Saurabh Ayush, Wisna Gde Bimananda Mahardika, Schweiger Maxwell C, Hariadi Rizal F, Presse Steve
bioRxiv. 2025 Aug 27:2025.06.12.659382. doi: 10.1101/2025.06.12.659382.
Förster resonance energy transfer (FRET) is a widely used tool to probe nanometer scale dynamics, projecting rich 3D biomolecular motion onto noisy 1D traces. However, interpretation of FRET traces remains challenging due to degeneracy-distinct structural states map to similar FRET efficiencies-and often suffers from under- and/or over-fitting due to the need to predefine the number of FRET states and noise characteristics. Here we provide a new software, Bayesian nonparametric FRET (BNP-FRET) for binned data obtained from integrative detectors, that eliminates user-dependent parameters and accurately incorporates all known noise sources, enabling the identification of distinct configurations from 1D traces in a plug-n-play manner. Using simulated and experimental data, we demonstrate that BNP-FRET eliminates logistical barrier of predetermining states for each FRET trace and permits high-throughput, simultaneous analysis of a large number of kinetically heterogeneous traces. Furthermore, working in the Bayesian paradigm, BNP-FRET naturally provides uncertainty estimates for all model parameters including the number of states, kinetic rates, and FRET efficiencies.
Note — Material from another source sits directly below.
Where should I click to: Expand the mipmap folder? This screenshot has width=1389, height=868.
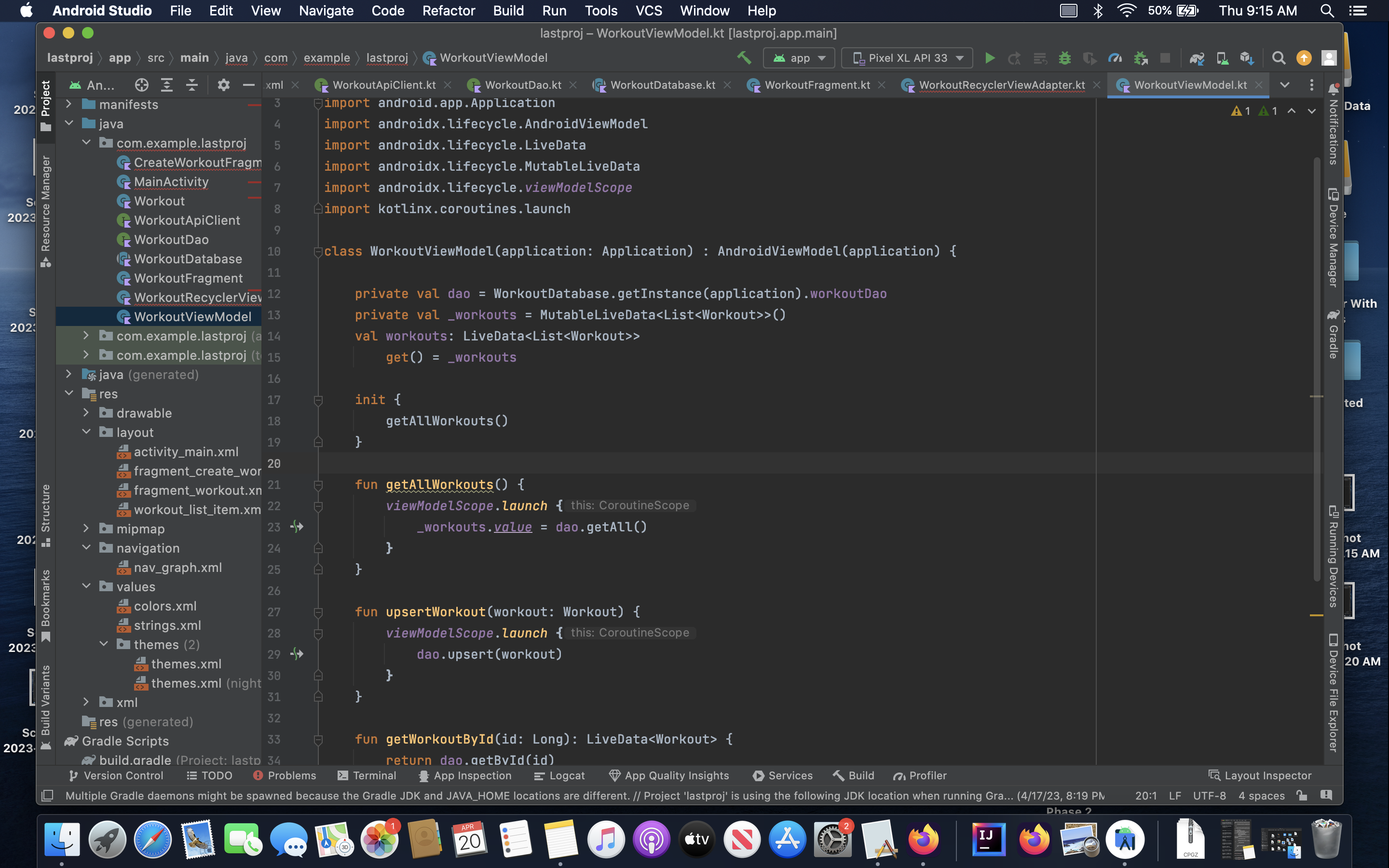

Förster共振能量转移(FRET)是一种广泛用于探测纳米尺度动力学的工具,它将丰富的三维生物分子运动投影到有噪声的一维轨迹上。然而,由于简并性——不同的结构状态对应相似的FRET效率,FRET轨迹的解释仍然具有挑战性,并且由于需要预先定义FRET状态的数量和噪声特征,常常存在欠拟合和/或过拟合的问题。在这里,我们提供了一种新的软件,用于处理从集成探测器获得的分箱数据的贝叶斯非参数FRET(BNP-FRET),该软件消除了用户依赖的参数,并准确纳入了所有已知的噪声源,能够以即插即用的方式从一维轨迹中识别出不同的构型。使用模拟和实验数据,我们证明BNP-FRET消除了为每个FRET轨迹预先确定状态的逻辑障碍,并允许对大量动力学异质轨迹进行高通量、同时分析。此外,在贝叶斯范式下工作,BNP-FRET自然地为所有模型参数提供不确定性估计,包括状态数量、动力学速率和FRET效率。